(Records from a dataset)
..............................

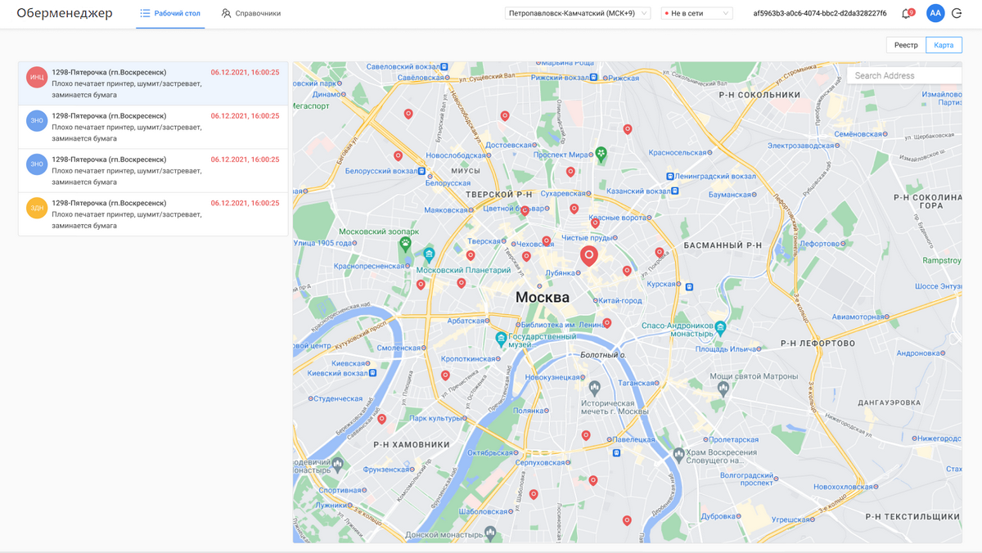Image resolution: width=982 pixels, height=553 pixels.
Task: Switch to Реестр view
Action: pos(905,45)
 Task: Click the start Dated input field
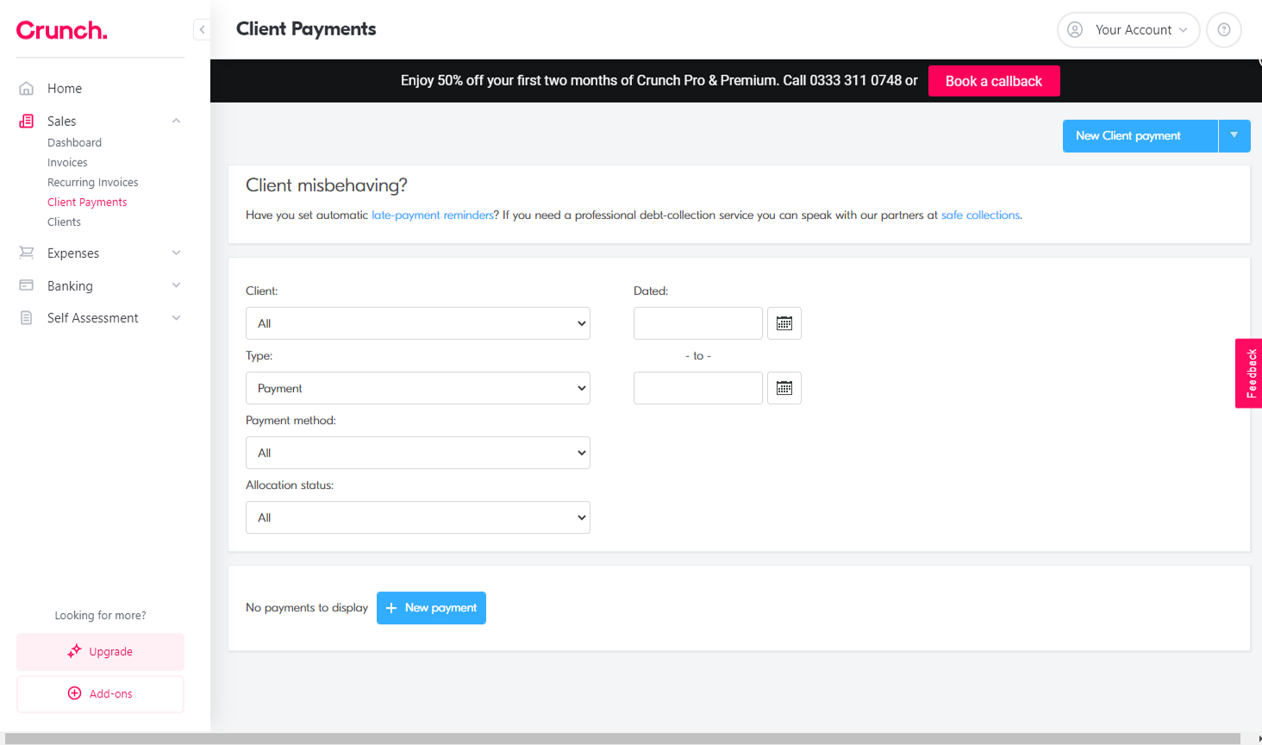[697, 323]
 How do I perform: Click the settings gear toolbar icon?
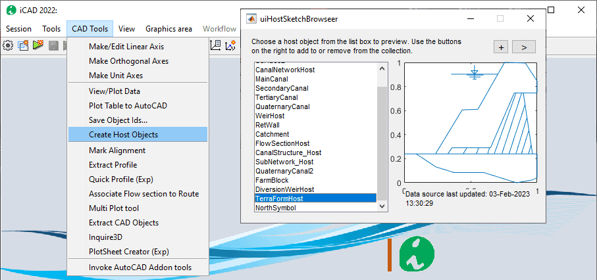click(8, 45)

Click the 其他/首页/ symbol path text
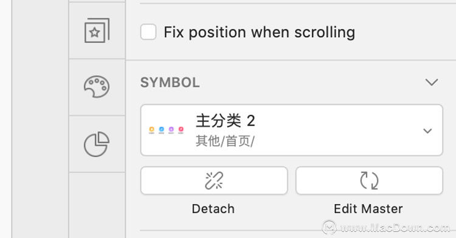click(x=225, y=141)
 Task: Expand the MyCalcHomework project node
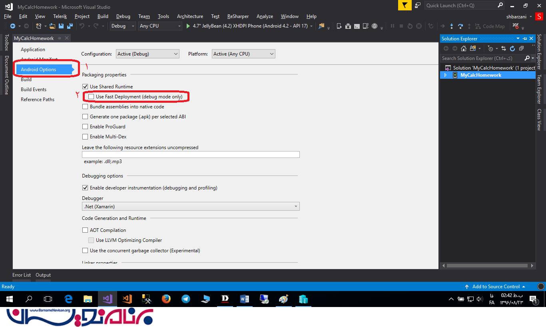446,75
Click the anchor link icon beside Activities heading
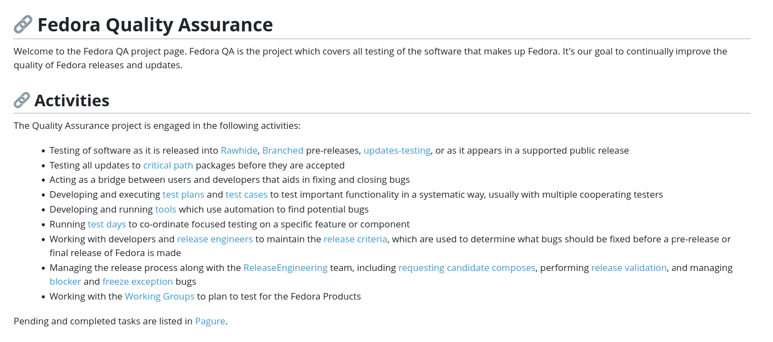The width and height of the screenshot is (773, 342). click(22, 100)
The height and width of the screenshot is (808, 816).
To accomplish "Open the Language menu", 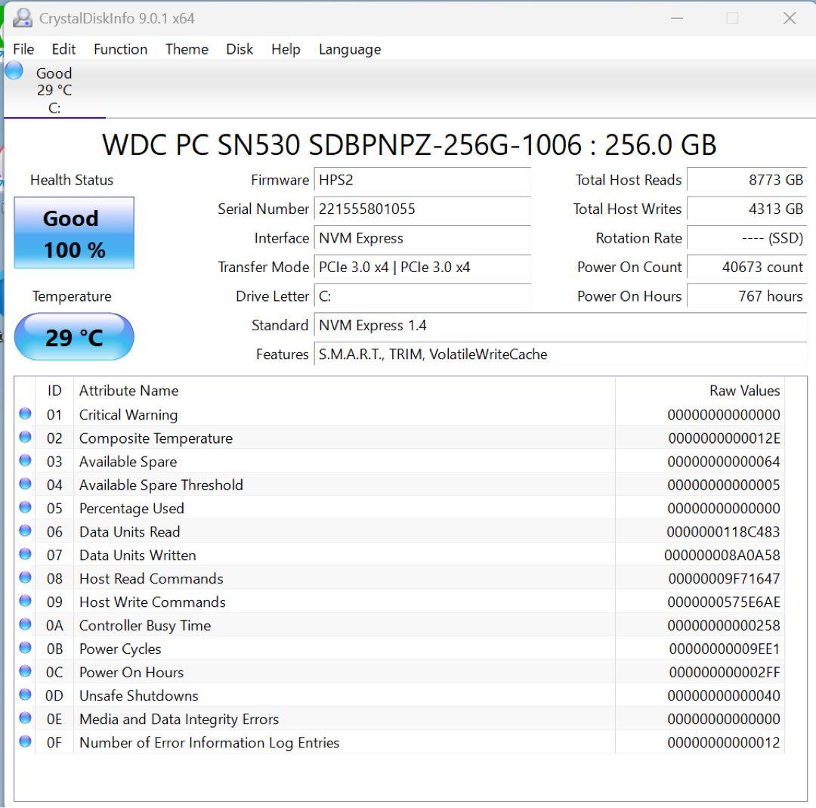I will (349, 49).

..............................

About this exercise: In the data above, take the line with "Task: Expand the MyCalcHomework project node", the line with "The height and", and every line between, and set them down exactly without pictures.

Finished exercise:
 Task: Expand the MyCalcHomework project node
446,75
Click the anchor link icon beside Activities heading
The width and height of the screenshot is (773, 342). click(22, 100)
The height and width of the screenshot is (808, 816).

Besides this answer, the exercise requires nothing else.